### Extract provided
════════
Home Results Help Tutorial Citation
miRvestigator Framework Help

What is the miRvestigator Framework?

The miRvestigator framework is designed to take as input a list of co-expressed genes and will return the most likely miRNA regulating these genes. It does this by searching for over-represented sequence motifs in the 3' untranslated regions (UTRs) of the genes using Weeder and then comparing this to the miRNA seed sequences in miRBase using our custom built miRvestigator hidden Markov model (HMM).

Entering a Co-Expressed Gene List
What is gene Co-Expression?

Post-transcriptional regulation by a miRNA is mediated through binding to complementary sequences in the 3' untranslated regions (UTRs) of transcripts and generates a biological context-specific signature of down-regulation for these transcripts, which is called a co-expression signature. Co-expression signatures observed in transcriptome studies are thus assumed to be of biological origins whereby the expression of genes are regulated by shared factors (transcription factors, miRNAs, genetics or environmental factors). There are many methods available to identify co-expression signatures, and the miRvestigator framework does not bias toward any particular method.

Do I need quantitative expression data to use miRvestigator?

The input for miRvestigator is a gene list (e.g. 79073, 900, 29957, 11167, 4154, 84270, 84061, 4001, 26503, 4086, 51585, 4734, 5873) and thus does not require quantitative expression data as input. However, it is assumed that some other information was integrated to identify that set of genes, such as gene co-expression, specific miRNA perturbation, etc.

What species are supported by miRvestigator?

miRvestigator currently supports:

If the species you study has miRNAs and is not on this list please e-mail us and we will do our best to add your species of interest to miRvestigator.
════════
### Dataset extract
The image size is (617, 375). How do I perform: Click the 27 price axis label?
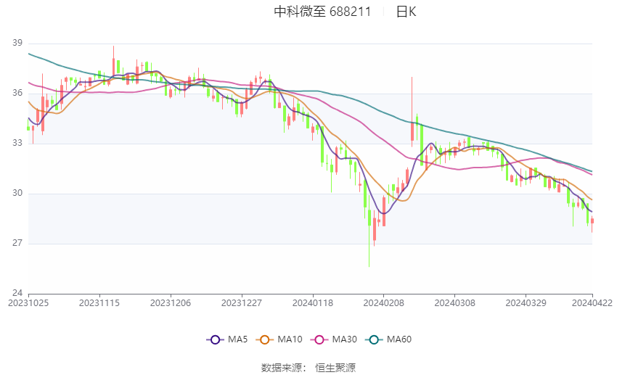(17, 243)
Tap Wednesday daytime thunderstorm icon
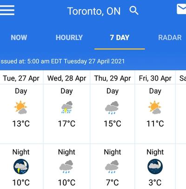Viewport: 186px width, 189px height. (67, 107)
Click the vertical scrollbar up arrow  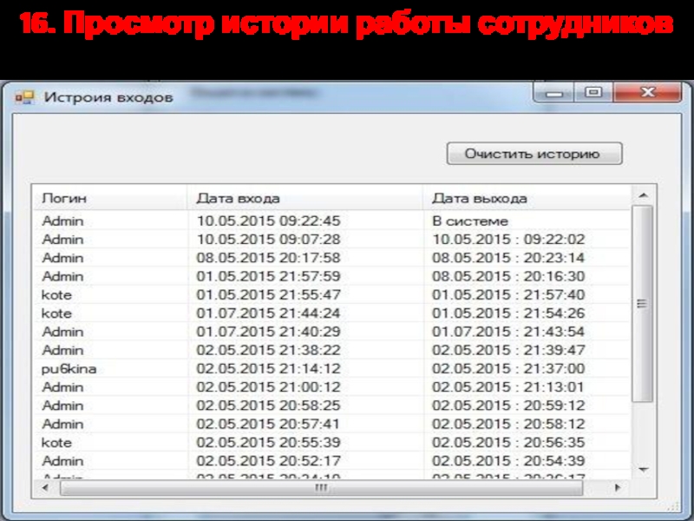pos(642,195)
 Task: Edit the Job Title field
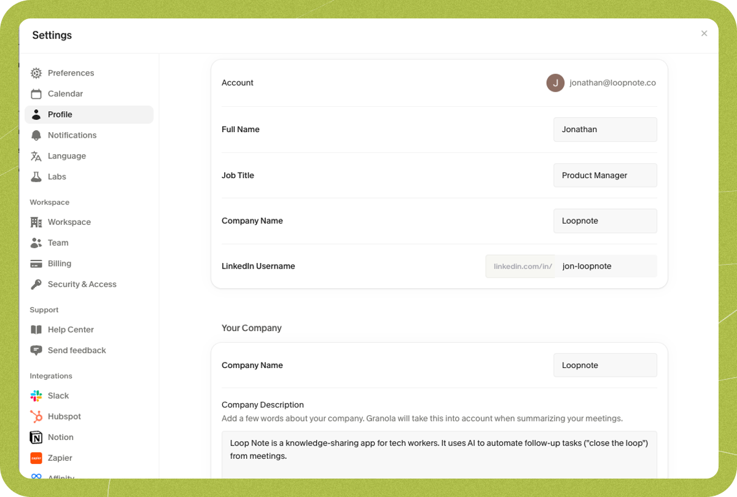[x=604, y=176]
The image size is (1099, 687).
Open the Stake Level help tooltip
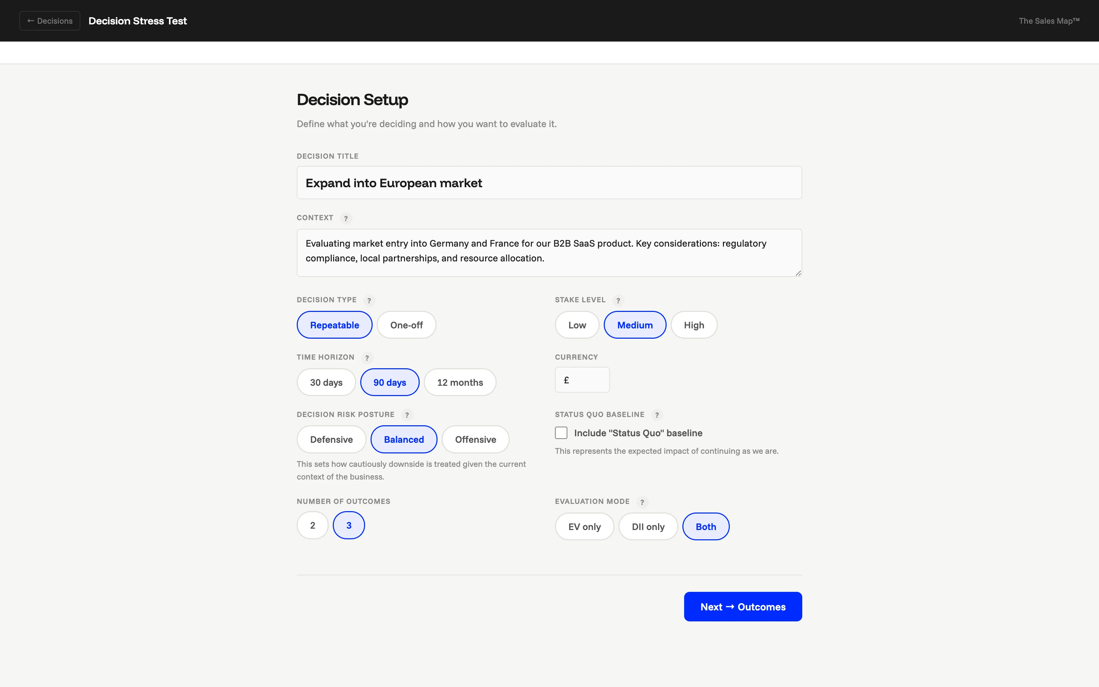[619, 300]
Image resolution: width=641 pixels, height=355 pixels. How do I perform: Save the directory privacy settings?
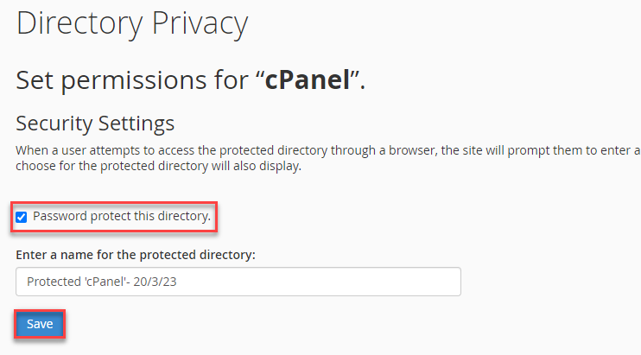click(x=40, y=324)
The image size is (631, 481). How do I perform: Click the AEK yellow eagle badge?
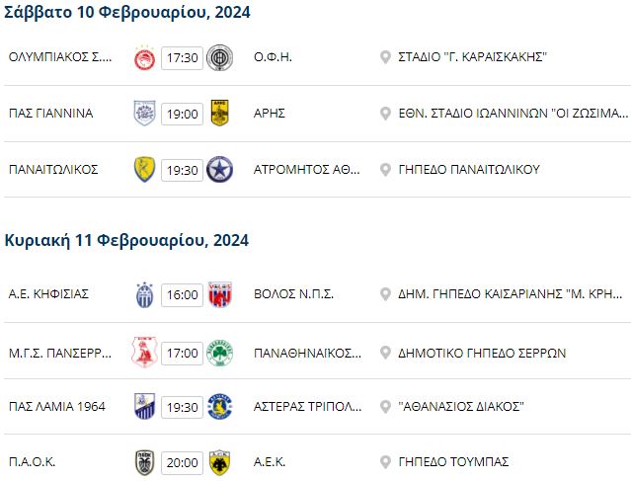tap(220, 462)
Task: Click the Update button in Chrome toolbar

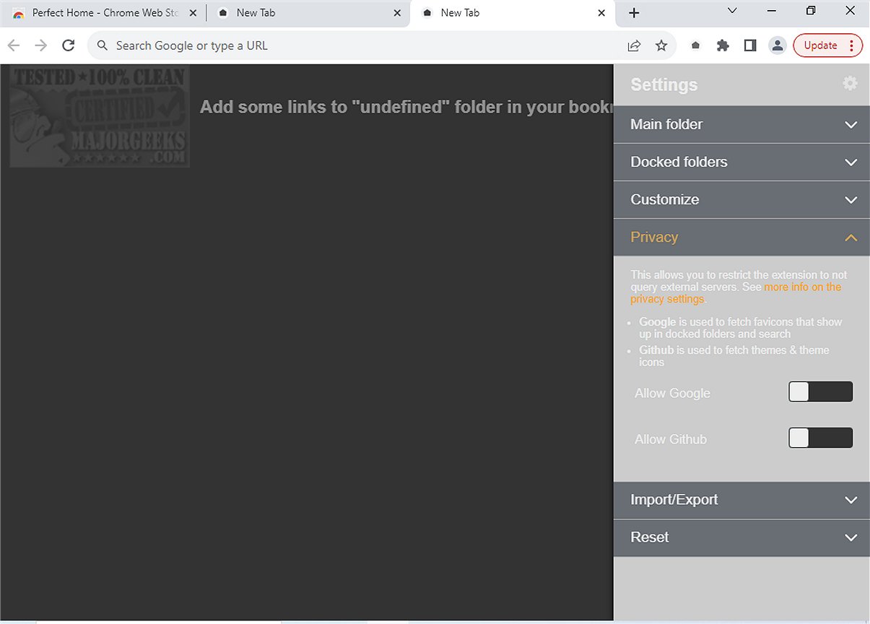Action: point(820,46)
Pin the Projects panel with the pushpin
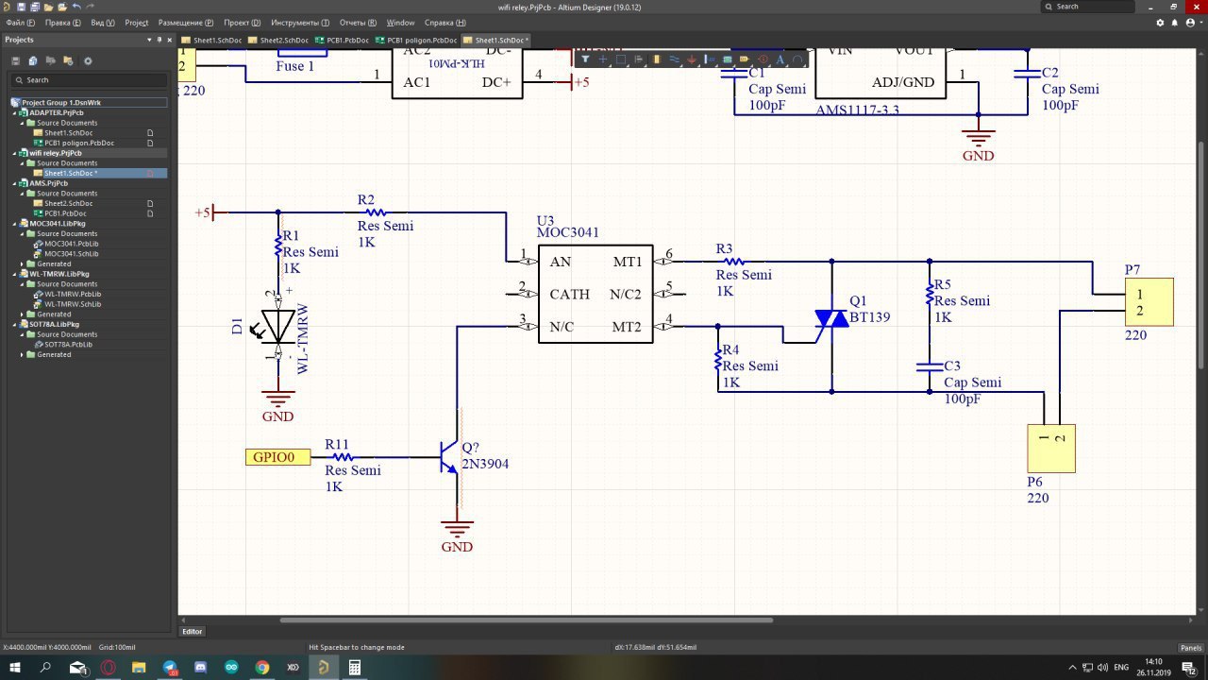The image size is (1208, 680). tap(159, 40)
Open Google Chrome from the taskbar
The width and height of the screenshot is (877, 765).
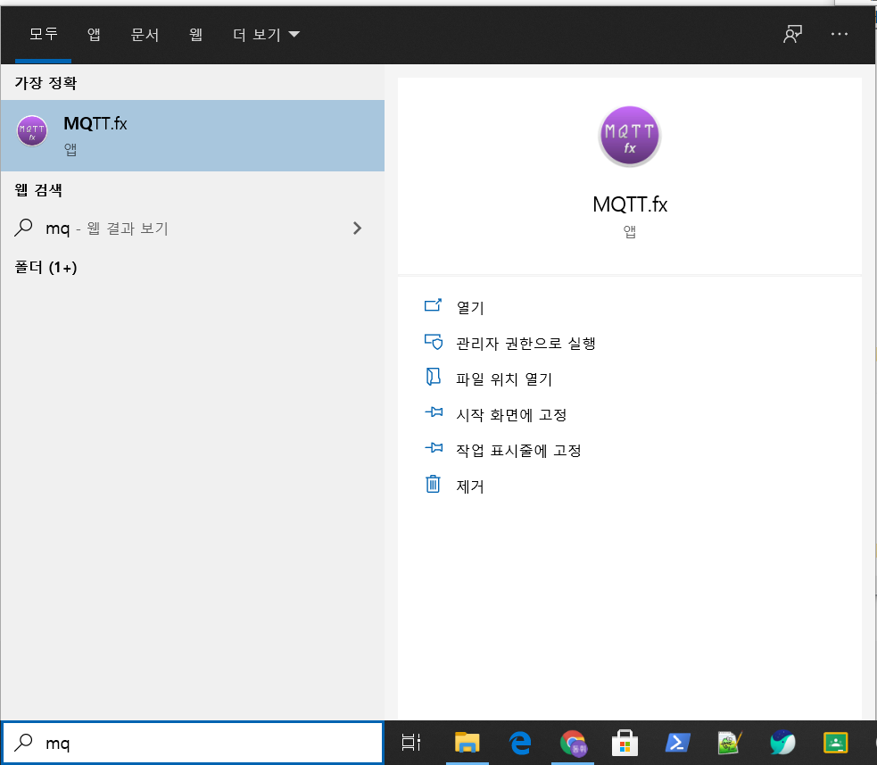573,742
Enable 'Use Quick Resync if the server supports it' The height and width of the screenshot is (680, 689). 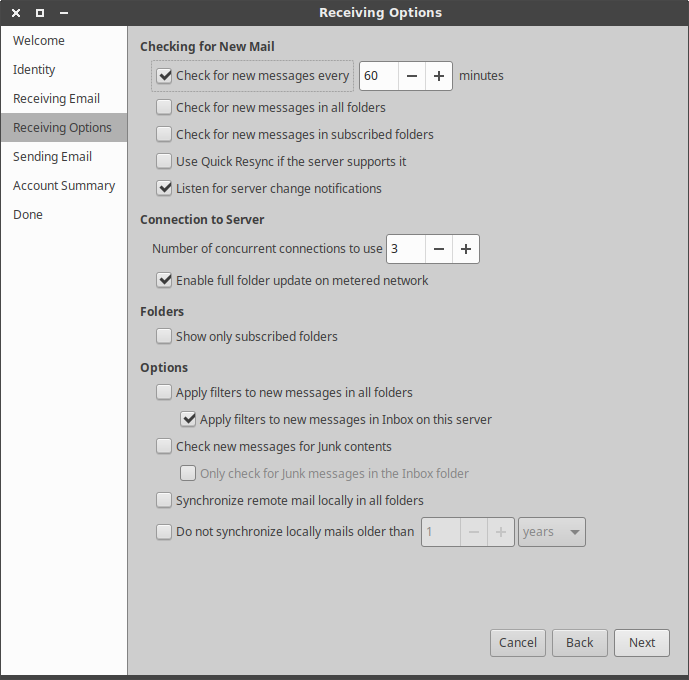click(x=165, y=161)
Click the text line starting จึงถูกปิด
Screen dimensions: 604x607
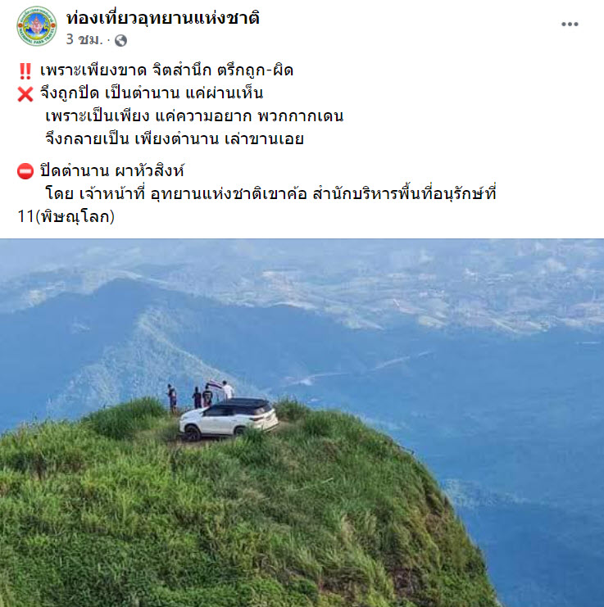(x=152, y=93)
════════
### Description of the task
Reproduce word for word the stretch of the miRvestigator help page from "Home Results Help" through "is gene Co-Expression?".

### Answer space
Home Results Help Tutorial Citation
miRvestigator Framework Help

What is the miRvestigator Framework?

The miRvestigator framework is designed to take as input a list of co-expressed genes and will return the most likely miRNA regulating these genes. It does this by searching for over-represented sequence motifs in the 3' untranslated regions (UTRs) of the genes using Weeder and then comparing this to the miRNA seed sequences in miRBase using our custom built miRvestigator hidden Markov model (HMM).

Entering a Co-Expressed Gene List
What is gene Co-Expression?